Limitations & Future Work

  • The model has 1.67B parameters; while it is the only trainable component, this is considerably heavier than textual inversion-based methods.
  • Training data for abstract concepts is synthesized via FLUX self-distillation, which may limit data quality and diversity.
  • Inference efficiency is not discussed — multi-concept inference requires a separate Mod-Adapter forward pass for each concept.
  • The method is built on the FLUX architecture; transferring it to non-DiT architectures (e.g., U-Net) would require redesign.
  • vs. TokenVerse: Both exploit the DiT modulation space, but TokenVerse requires per-image fine-tuning of an MLP, whereas Mod-Adapter is a tuning-free generalization.
  • vs. IP-Adapter/MIP-Adapter: These methods inject image features via cross-attention but lack localized control, rendering them unable to handle abstract concepts.
  • vs.

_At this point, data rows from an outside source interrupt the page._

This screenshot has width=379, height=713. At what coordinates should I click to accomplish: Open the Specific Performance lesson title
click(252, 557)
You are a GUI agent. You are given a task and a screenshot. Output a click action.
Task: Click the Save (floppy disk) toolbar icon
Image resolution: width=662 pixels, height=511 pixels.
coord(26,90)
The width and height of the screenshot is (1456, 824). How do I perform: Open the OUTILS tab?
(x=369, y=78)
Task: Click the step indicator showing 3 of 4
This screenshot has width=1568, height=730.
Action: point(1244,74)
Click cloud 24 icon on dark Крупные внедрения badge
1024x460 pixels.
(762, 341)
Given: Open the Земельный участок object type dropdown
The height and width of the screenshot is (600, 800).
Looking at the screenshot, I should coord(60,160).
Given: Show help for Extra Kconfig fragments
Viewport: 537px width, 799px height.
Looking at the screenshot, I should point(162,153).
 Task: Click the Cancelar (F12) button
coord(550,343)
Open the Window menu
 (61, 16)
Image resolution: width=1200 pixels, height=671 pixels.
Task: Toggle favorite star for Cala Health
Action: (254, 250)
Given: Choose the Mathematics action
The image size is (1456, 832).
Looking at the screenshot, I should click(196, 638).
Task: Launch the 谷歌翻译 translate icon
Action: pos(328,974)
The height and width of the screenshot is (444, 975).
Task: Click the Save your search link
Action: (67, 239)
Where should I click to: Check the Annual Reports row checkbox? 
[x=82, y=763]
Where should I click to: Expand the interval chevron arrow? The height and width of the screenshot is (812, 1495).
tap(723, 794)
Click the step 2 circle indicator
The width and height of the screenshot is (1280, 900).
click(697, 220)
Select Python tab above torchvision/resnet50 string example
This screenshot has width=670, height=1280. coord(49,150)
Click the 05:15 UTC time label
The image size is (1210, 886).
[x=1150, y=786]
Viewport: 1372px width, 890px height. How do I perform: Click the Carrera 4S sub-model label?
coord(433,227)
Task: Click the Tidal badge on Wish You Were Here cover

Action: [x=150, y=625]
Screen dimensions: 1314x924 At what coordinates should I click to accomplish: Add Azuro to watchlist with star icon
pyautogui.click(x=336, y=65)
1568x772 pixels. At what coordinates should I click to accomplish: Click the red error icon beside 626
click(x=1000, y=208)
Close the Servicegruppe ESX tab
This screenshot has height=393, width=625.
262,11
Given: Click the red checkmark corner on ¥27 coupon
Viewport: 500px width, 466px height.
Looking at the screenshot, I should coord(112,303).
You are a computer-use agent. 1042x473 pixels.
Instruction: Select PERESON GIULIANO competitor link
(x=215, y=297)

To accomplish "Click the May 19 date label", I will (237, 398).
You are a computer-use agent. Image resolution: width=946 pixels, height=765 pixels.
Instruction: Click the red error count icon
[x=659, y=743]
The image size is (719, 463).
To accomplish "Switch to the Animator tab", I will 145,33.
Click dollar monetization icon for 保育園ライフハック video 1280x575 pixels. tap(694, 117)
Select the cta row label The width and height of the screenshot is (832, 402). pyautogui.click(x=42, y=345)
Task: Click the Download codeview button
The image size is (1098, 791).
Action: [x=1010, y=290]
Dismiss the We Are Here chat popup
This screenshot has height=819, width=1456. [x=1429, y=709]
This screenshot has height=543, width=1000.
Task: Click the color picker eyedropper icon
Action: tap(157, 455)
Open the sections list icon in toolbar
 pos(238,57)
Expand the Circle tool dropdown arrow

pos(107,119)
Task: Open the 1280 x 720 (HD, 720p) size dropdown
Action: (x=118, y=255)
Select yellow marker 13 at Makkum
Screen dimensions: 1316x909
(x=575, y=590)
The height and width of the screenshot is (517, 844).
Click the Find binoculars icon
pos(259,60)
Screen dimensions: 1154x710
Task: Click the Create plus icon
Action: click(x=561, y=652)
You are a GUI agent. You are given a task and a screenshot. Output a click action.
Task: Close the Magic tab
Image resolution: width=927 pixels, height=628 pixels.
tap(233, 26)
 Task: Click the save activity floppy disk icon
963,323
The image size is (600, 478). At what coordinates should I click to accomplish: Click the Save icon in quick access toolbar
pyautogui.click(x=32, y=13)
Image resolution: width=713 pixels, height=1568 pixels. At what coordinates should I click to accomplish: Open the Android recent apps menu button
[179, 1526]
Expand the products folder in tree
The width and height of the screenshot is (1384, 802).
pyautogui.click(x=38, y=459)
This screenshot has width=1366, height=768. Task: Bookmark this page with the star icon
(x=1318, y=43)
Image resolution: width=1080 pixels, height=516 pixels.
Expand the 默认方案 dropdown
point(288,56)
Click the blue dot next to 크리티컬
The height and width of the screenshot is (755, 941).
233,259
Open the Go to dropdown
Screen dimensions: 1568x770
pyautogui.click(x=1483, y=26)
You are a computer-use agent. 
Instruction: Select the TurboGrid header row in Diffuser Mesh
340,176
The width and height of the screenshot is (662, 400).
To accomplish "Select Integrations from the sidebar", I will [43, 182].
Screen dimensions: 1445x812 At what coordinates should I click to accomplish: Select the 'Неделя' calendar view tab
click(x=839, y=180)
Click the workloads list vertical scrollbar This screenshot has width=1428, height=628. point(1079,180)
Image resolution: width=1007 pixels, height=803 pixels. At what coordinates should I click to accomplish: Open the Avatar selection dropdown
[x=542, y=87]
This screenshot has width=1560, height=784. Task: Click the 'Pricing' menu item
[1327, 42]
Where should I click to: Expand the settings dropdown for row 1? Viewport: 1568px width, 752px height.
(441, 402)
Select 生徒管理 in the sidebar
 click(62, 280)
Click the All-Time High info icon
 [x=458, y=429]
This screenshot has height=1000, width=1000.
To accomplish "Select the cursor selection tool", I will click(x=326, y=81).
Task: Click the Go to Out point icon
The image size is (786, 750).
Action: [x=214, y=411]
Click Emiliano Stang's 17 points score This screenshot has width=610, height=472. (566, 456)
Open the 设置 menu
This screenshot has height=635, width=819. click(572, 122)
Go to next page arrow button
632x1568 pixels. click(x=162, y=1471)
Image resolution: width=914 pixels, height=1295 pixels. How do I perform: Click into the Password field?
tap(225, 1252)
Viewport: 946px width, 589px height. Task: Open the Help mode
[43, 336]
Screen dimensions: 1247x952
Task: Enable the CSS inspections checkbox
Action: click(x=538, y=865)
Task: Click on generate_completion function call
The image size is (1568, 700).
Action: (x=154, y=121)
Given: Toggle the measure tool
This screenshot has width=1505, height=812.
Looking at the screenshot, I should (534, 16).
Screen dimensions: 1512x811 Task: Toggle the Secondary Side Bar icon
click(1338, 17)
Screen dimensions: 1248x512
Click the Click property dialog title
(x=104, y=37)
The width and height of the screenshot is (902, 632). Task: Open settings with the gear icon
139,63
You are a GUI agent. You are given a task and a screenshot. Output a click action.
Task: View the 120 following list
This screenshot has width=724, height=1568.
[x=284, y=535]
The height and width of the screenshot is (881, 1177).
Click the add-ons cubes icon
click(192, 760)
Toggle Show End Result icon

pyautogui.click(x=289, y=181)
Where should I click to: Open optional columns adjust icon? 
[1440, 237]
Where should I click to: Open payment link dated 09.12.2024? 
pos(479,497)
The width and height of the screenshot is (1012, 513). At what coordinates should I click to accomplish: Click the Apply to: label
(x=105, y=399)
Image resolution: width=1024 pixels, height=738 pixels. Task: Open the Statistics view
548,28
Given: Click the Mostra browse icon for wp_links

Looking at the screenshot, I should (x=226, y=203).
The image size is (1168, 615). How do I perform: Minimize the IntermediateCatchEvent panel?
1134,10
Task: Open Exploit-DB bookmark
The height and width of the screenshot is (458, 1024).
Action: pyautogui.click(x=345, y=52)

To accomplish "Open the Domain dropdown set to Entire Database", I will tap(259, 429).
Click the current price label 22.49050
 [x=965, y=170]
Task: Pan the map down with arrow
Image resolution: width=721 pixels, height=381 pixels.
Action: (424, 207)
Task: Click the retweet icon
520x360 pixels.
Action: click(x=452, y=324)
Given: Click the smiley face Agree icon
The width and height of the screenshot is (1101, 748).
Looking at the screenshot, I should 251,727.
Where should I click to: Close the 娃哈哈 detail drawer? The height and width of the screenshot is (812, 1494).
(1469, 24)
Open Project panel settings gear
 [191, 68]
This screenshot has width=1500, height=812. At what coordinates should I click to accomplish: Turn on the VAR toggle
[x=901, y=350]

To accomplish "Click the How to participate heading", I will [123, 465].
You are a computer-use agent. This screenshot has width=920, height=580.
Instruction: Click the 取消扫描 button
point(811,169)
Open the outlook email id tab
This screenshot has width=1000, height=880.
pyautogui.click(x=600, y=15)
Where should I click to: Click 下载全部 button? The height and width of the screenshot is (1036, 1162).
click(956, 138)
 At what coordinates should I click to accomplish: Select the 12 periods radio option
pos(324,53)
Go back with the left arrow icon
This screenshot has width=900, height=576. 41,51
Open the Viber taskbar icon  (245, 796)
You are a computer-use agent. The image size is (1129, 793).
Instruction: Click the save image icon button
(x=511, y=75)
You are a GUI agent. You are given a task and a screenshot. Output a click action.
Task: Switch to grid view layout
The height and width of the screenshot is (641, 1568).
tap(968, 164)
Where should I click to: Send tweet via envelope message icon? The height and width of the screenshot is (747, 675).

MS-Diffusion: Employs a layout-guided scheme for multi-subject generation but is likewise limited to object concepts.
  • The direction manipulation strategy in the modulation space may inspire other controllable generation tasks, such as affective control and style transfer.

Rating

  • Novelty: ⭐⭐⭐⭐ First tuning-free framework to unify object and abstract concept customization; leveraging the modulation space is a novel perspective.
  • Experimental Thoroughness: ⭐⭐⭐⭐ Quantitative + qualitative + user study + comprehensive ablation; inference efficiency analysis is absent.
  • Writing Quality: ⭐⭐⭐⭐ Motivation is clear, method description is thorough, and figures are intuitive.
  • Value: ⭐⭐⭐⭐⭐ High practical value; tuning-free multi-concept personalization has broad application scenarios.